Olimpíada de Língua Portuguesa
Os encontros das semifinais da 7ª edição da Olimpíada de Língua Portuguesa, realizados entre 13 de outubro a 12 de novembro, permitiram que os docentes compartilhassem seus relatos de prática de como lidam com a descriminação racial na sala de aula. Entre os projetos desenvolvidos está o da Escola Classe Monjolo, de Planaltina (DF), no qual os adolescentes inspiraram-se na história de Zumbi e Dandara, do Quilombo dos Palmares, para gravar um jogral do poema “Me gritaram negra”, de Victoria Santa Cruz. 

Participaram dos encontros os escritores negros Jarid Arraes, Cíntia Gomes e Bruno de Castro, além da participação da escritora homenageada, a poeta e professora Geni Guimarães. Esse reconhecimento de escritoras e escritores negros na literatura e na educação brasileira também ocorreu na edição de 2019, com a autora Conceição Evaristo.

Leia para uma Criança
A obra da escritora Sonia Rosa foi uma das escolhidas para ser distribuída pelo programa. O título “Enquanto o almoço não fica pronto” foi selecionado junto com “Os olhos do jaguar”, de Yaguarê Yamã, e está sendo entregue para as crianças por meio de organizações da sociedade civil, escolas públicas, secretarias municipais de educação e outros órgãos públicos.
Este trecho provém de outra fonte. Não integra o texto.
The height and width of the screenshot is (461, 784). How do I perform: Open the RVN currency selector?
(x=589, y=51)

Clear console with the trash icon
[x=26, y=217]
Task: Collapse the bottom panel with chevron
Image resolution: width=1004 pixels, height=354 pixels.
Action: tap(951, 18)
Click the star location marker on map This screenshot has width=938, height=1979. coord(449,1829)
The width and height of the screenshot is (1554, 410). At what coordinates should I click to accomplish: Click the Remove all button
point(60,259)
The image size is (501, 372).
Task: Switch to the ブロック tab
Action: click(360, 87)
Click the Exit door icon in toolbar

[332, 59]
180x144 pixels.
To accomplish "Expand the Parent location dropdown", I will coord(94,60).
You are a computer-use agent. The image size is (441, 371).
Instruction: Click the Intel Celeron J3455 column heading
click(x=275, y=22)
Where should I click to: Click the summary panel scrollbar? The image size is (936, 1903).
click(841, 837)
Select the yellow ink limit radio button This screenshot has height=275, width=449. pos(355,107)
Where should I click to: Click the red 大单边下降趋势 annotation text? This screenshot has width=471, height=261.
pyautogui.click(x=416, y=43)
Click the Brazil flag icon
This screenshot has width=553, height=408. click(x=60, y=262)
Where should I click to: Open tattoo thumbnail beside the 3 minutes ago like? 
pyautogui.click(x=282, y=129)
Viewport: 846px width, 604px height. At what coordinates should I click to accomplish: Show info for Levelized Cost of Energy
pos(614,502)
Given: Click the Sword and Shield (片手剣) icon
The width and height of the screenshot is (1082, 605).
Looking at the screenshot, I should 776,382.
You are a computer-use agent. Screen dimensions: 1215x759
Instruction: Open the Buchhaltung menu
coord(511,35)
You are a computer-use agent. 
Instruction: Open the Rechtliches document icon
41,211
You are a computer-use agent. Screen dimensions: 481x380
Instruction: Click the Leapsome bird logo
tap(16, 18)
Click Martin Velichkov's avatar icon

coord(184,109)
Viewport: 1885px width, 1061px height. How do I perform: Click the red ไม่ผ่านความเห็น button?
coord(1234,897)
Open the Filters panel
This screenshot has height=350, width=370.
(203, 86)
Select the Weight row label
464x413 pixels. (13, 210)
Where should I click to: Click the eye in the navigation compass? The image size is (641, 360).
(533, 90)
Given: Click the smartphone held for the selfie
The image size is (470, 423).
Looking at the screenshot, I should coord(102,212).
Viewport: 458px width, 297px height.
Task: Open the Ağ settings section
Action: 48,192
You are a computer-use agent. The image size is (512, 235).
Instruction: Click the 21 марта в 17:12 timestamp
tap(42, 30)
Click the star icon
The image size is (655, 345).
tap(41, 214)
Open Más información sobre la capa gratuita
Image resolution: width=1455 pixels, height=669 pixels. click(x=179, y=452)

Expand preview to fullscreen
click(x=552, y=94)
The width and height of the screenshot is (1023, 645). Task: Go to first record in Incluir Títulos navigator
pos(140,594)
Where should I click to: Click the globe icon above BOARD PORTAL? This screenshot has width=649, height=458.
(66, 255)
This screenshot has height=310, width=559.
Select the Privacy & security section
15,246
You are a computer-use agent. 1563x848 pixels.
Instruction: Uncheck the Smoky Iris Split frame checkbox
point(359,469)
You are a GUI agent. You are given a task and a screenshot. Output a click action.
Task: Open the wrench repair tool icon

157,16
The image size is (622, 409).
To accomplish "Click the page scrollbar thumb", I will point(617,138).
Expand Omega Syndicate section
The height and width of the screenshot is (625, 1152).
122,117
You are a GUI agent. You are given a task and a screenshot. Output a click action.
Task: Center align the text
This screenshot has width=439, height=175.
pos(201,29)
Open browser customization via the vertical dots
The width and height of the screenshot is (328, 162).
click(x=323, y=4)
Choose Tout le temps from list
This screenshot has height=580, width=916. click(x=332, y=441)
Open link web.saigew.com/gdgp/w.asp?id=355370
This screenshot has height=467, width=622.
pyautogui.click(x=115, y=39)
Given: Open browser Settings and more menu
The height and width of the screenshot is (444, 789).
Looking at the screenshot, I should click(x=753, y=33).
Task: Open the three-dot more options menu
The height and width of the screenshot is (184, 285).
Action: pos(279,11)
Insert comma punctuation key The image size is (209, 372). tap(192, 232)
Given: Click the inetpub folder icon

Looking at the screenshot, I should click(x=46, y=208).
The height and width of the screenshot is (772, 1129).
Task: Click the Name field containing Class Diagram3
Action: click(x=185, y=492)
Em 2022, o programa continuará distribuindo obras temáticas que valorizem histórias, pessoas e culturas negras e indígenas

Longo caminho
Apesar dos avanços com a aprovação das leis 10.639/2003 e 11.645/2008 (que instituem a obrigatoriedade do ensino de história e cultura africana, afro-brasileira e indígena), a realidade ainda aponta uma desproporção na educação entre estudantes negros e brancos.

Dados do Saeb (Sistema de Avaliação da Educação Básica) de 2017 mostram que o estudante negro com aprendizagem adequada é cerca de um terço menor do que o branco. Já o IBGE (Instituto Brasileiro de Geografia e Estatística) de 2019 aponta que a taxa de analfabetismo de pessoas com 15 anos ou mais entre os negros (9,1%) é mais do dobro que a dos brancos (3,9%).